NEW YORK CITY — Former Gov. David Paterson believes an NYPD officer injured in an arson fire should be exempted from getting a reduced disability pension under a law he enacted, DNAinfo New York has learned.
Officer Rosa Rodriguez, 36, a mother of four, was critically injured in a Brooklyn blaze that killed her partner, Dennis Guerra, in a Coney Island housing project on April 6.
Because Rodriguez was hired after July 2009, when the new pension law went into effect, she'll be the first police officer in the city to receive a reduced disability pension if she's unable to return to work, “On The Inside” reported exclusively April 24.
Paterson told DNAinfo he would support any new legislation that would reverse this pension inequity and he called upon state lawmakers to take “the humanitarian step for a woman who nearly gave her life for her city.”
Citing “On The Inside,” James urged Cuomo and state lawmakers to swiftly pass “a special act” providing Rodriguez with benefits “she would have been entitled to if she had been hired prior to July 2009.”
Rodriguez is scheduled to be released as early as Monday from New York Presbyterian/Weill Cornell Medical Center.
In an interview, Paterson recalled that he was faced with the worst recession in a century in 2009 and that virtually every state was facing extreme financial hardship.
Since 1976, every governor had signed off every two years on a provision that retained benefits for newly hired police officers and firefighters, protecting them from less generous pension plans for other recently-hired municipal employees.
But Paterson said he took the difficult step of vetoing the bill because he “was seeking discipline and wanted to get all the parties to negotiate."
His move created a new “tier” of police and firefighters who, if disabled in the line of duty, were no longer entitled to a traditional tax-free pension calculated on three-quarters of their final year’s salary.
Instead, they would receive only half of their final year’s salary and it would be further reduced by 50 percent of the amount of any Social Security disability benefits.
Paterson said he knew that this “theoretical” aspect of the labor contracts would one day become reality, but he would make the same decision again given the circumstances facing the state at the time.
"Too many elected leaders are afraid to do what's right just because there may be some issue down the road," Paterson said. “But now that this reality is here, I think with Officer Rodriguez they can break a rule to reflect her bravery... and then vote to change that rule.”
In her letter to Cuomo, James appealed to Albany to make that change.
"She was hired in July 2010 and currently earns $53,270 a year," James wrote. "If she had joined the Department one year earlier, she would have been eligible to earn $39,952 a year in tax-free disability pay plus Social Security disability funds.
“Because of the 2009 changes, Ms. Rodriguez will only be eligible to receive about $26,600 a year." Combined with deducted Social Security benefits, "she will be limited to make about $37,400,” James wrote.
Cuomo's office has not returned multiple calls seeking comment.

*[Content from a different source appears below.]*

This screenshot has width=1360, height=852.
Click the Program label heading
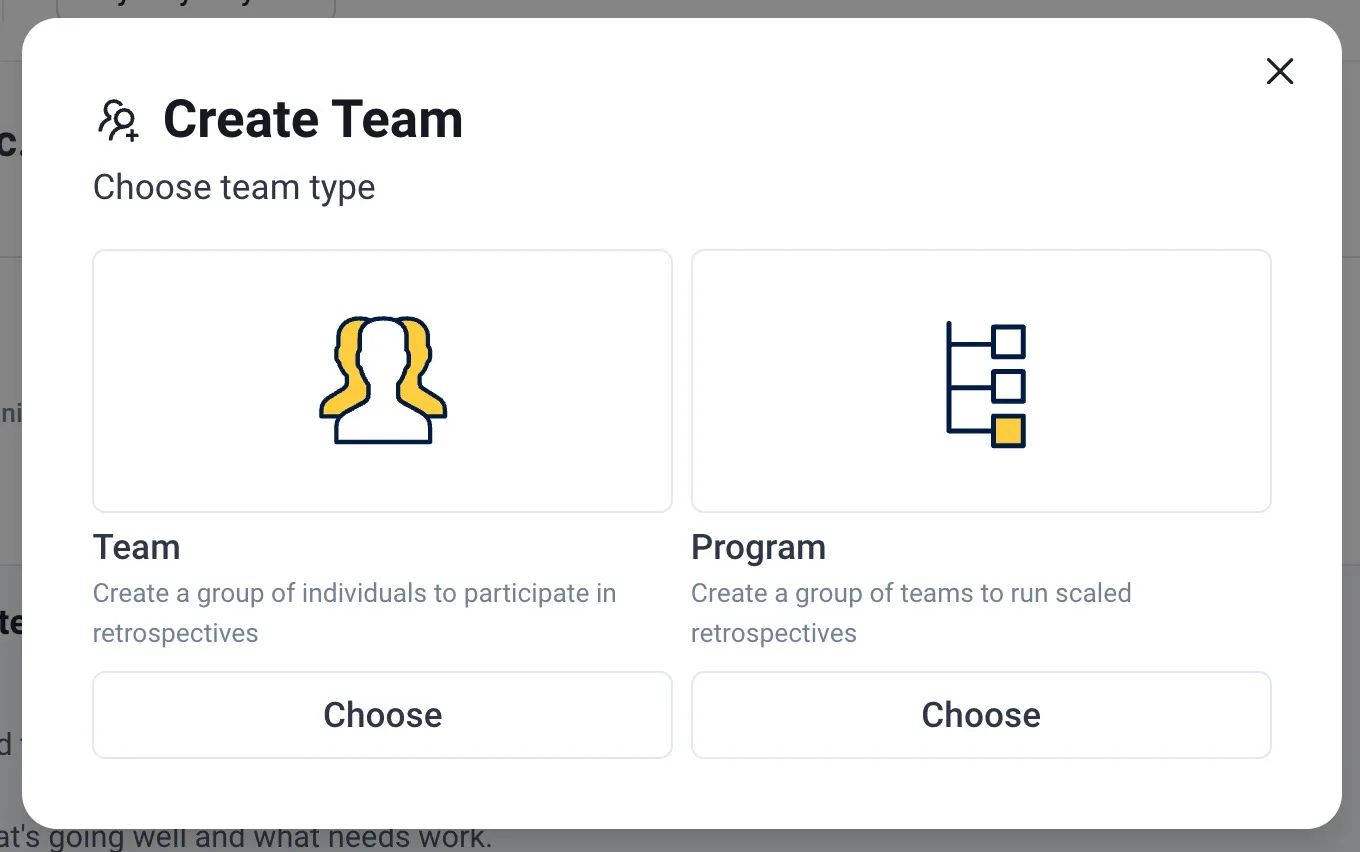tap(758, 547)
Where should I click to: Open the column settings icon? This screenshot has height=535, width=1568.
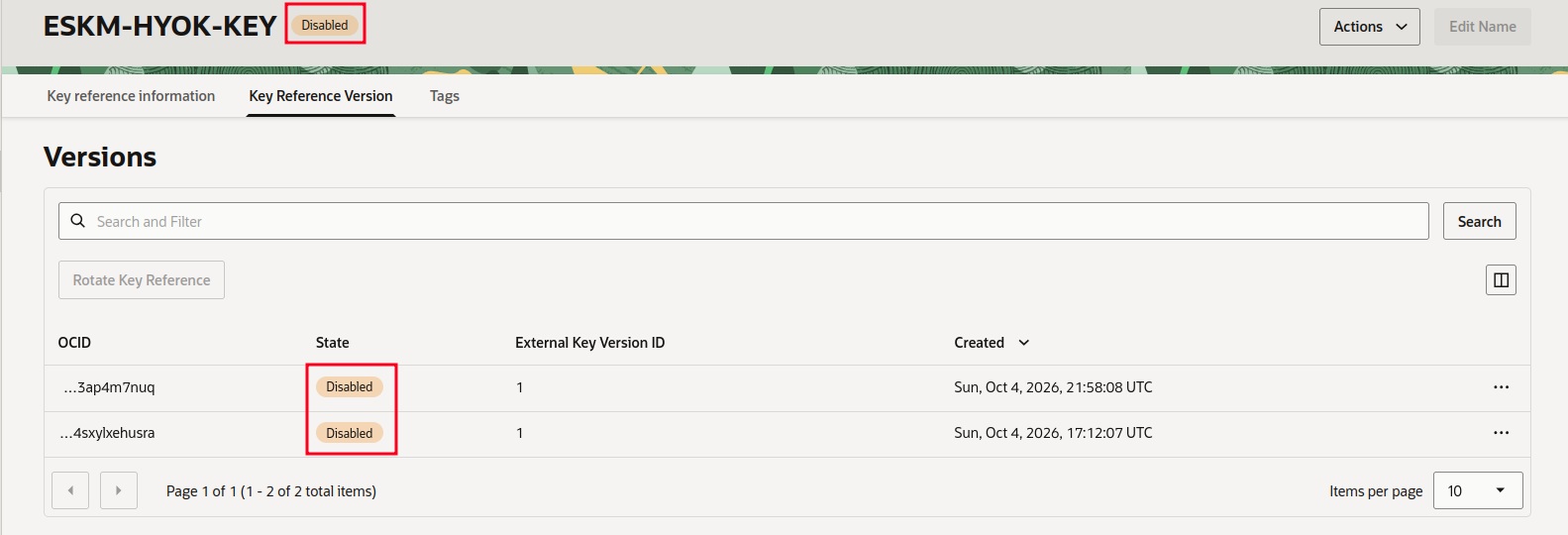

Similar requests were made of City Council Speaker Melissa Mark-Viverito, but she too has not commented.
Mayor Bill de Blasio has said he was only focused on Rodriguez’s recovery.
“First and foremost, our thoughts and prayers are with officer Rodriguez and her family,” the mayor said through spokesman Phil Walzak. “We are all focused on what we can do to help her make a full and speedy recovery.”
That sentiment was echoed by Police Commissioner William Bratton, who also declined to weigh in on the pension issue.
Depending on Rodriguez’s recovery, Bratton can find ways to keep her on the payroll in various capacities, but given the severity of her injuries she will likely be forced to retire.
Police union officials have blasted the pay disparity, saying it breaches an unwritten covenant between the public and first responders permanently injured in the line of duty and creates a sub-class of police and firefighters.
Patrick Lynch, the city's police officers union president, said the creation of two tiers of officers "broke the social contract between police officers and the public that allowed officers in good conscience to risk our lives knowing that we would be adequately cared for if injured.
"Tragically, we now have a police officer who is seriously injured and may suffer from the unjust reduction in disability coverage."
He said he welcomed Paterson's new support "on this critical issue" and hopes the ex-governor will personally share his view with "the state Legislature and Gov. Cuomo so that when our legislation is presented, they will fully understand the urgent need."